De Los Angeles notre auteur remonte vers le nord, à Palo Alto, où il rencontre Jay Adelson, fondateur en 1998 avec Al Avery d’Equinix, une firme qu’il a quittée en 2005 et dont le chiffre d’affaires actuel est de 4 milliards de dollars, spécialisée dans la construction et l’interconnexion de grands centres de données dans le monde entier (j’ai eu l’occasion, pour un de mes employeurs, de visiter celui de Schiphol, près de l’aéroport d’Amsterdam), qui sont aujourd’hui les principaux « carrefours » de l’Internet ; ce sont d’immenses bâtiments, semblables à des parkings, remplis d’ordinateurs et de routeurs empilés dans des cages en grillage (pour laisser passer les câbles) louées à divers opérateurs, qui s’interconnectent ainsi directement ; la consommation électrique est colossale. Blum rencontre Adelson en compagnie de son collègue et ami Eric Troyer, avec qui il avait participé à la mise au point d’un des premiers points d’interconnexion et des plus importants, PAIX à Palo Alto, sous la houlette d’un ingénieur de Digital Equipment, Brian Reid. Il s’agissait de mutualiser entre plusieurs clients la coûteuse location de lignes entre la Côte Ouest et la Côte Est. Equinix fut une extension des idées à l’origine de PAIX, à une plus grande échelle. La création de ces IXP a été déterminante pour l’essor de l’Internet, parce qu’elle affranchissait les entreprises du réseau de conflits d’intérêt avec les opérateurs de télécommunications, question au cœur du débat actuel sur la « neutralité du Net ». Ce chapitre examine les considérations économiques qui mènent aux décisions topologiques des fournisseurs d’accès et d’interconnexion de l’Internet.
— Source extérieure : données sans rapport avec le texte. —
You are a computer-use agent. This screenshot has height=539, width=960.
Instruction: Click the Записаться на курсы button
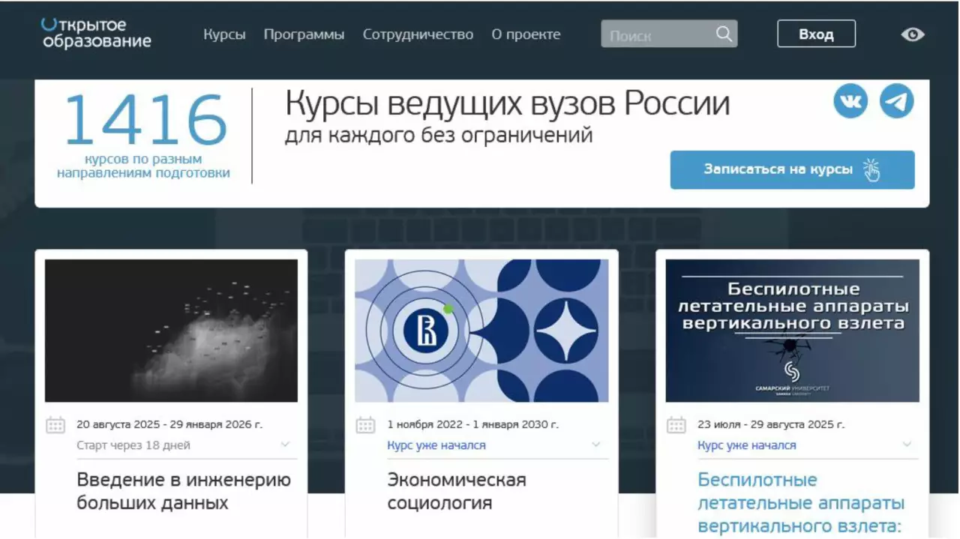coord(792,169)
Le chapitre 6 s’ouvre sur l’évocation du câble sous-marin SAT-3 qui part de Lisbonne pour longer la côte africaine jusqu’au Cap, en desservant au passage les Canaries, Dakar, Abidjan, Accra, Cotonou, Lagos, etc. Ce câble de 14 350 km, mis en service en 2002, a été construit par un consortium d’une vingtaine d’entreprises, dont par exemple Camtel, Angola Telecom, Orange, etc. Puis vint SEACOM, par la côte orientale de l’Afrique, qui pour le même prix (6 millions de dollars par an) offrait au réseau universitaire sud-africain un débit multiplié par 40 (quarante, soit 10 Gigabits/s). Le leader du consortium SEACOM est l’Indien Tata Communications. La technologie de ces fibres optiques est incroyablement complexe, le signal doit être régénéré tous les cinquante à 100km par des répéteurs électroniques, ce qui impose un câble d’alimentation électrique en cuivre, avec une différence de potentiel entre les extrémités de l’ordre de 6000 volts. On comprend l’intérêt suscité par les recherches sur la régénération du signal par répéteur purement optique, qui permettrait de s’affranchir de cette alimentation électrique ! Le coût de la construction d’un tel câble se compte en centaines de millions de dollars. Comme beaucoup de gens croient que l’Internet fonctionne par satellite, qu’ils sachent qu’une seule paire de ces fibres optiques assure un débit de données égal à celui de la totalité des satellites géostationnaires en orbite autour de la terre à ce jour.
Chaque chapitre de ce livre de 200 et quelques pages relate une découverte aussi passionnante de notre auteur, je vous laisse découvrir les autres, en espérant que ce livre soit traduit, il pourrait utilement éclairer nos politiciens et autres décideurs, qui en général en sont très ignorants.